- **PROBLEM TO SOLVE**: Give back every entry exactly as it is written, but not the pictures.

○ ○ ○ ○ ○ ○ ○

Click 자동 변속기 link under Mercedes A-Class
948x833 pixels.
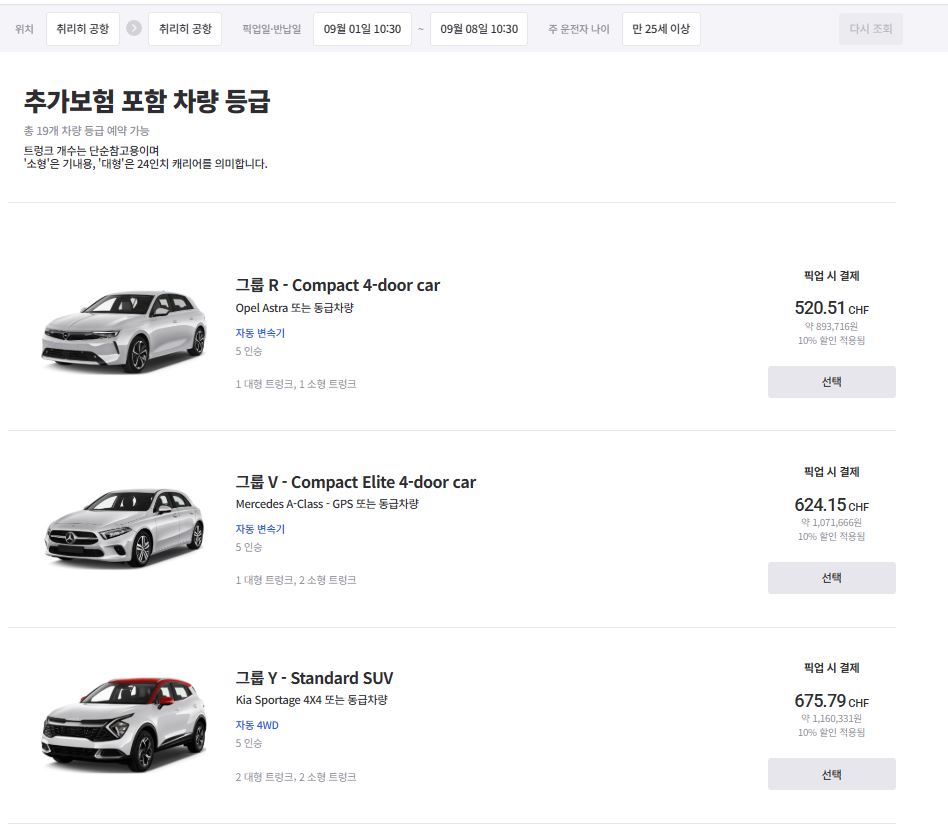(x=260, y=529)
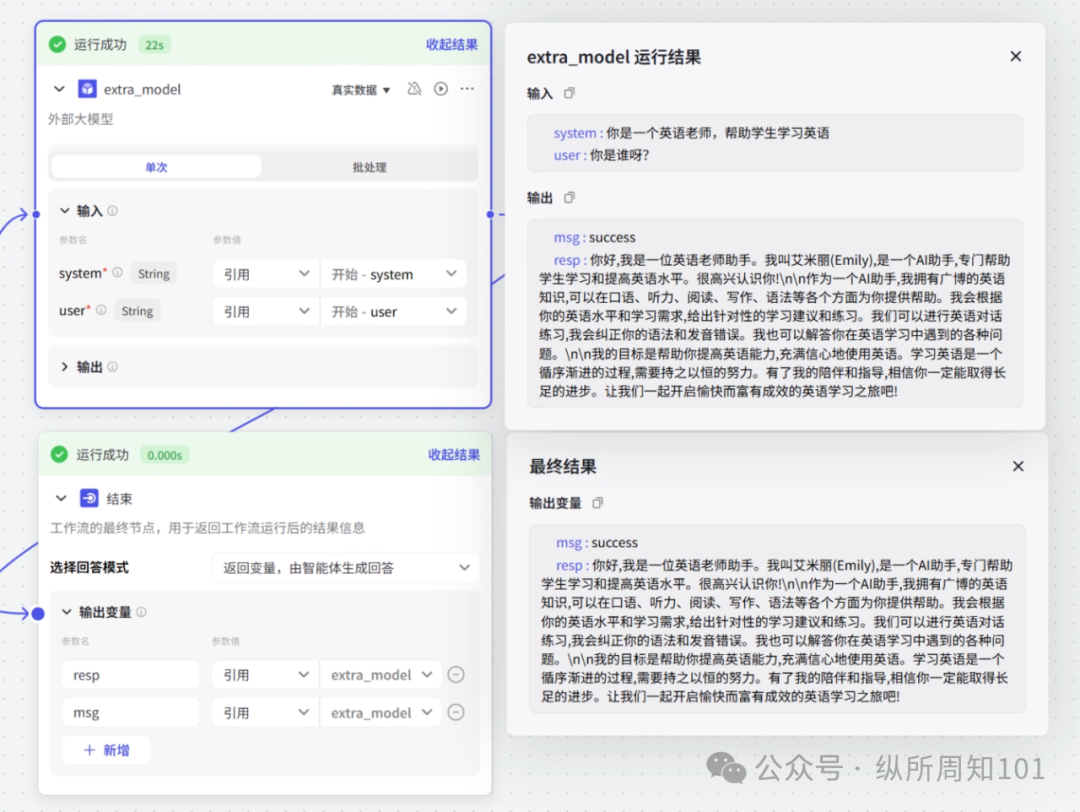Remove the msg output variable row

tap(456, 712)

○ ○ ○ ○ ○ ○ ○

- **RESULT**:
Click 자동 변속기 link under Mercedes A-Class
948x833 pixels.
(x=260, y=529)
Remove the msg output variable row

tap(456, 712)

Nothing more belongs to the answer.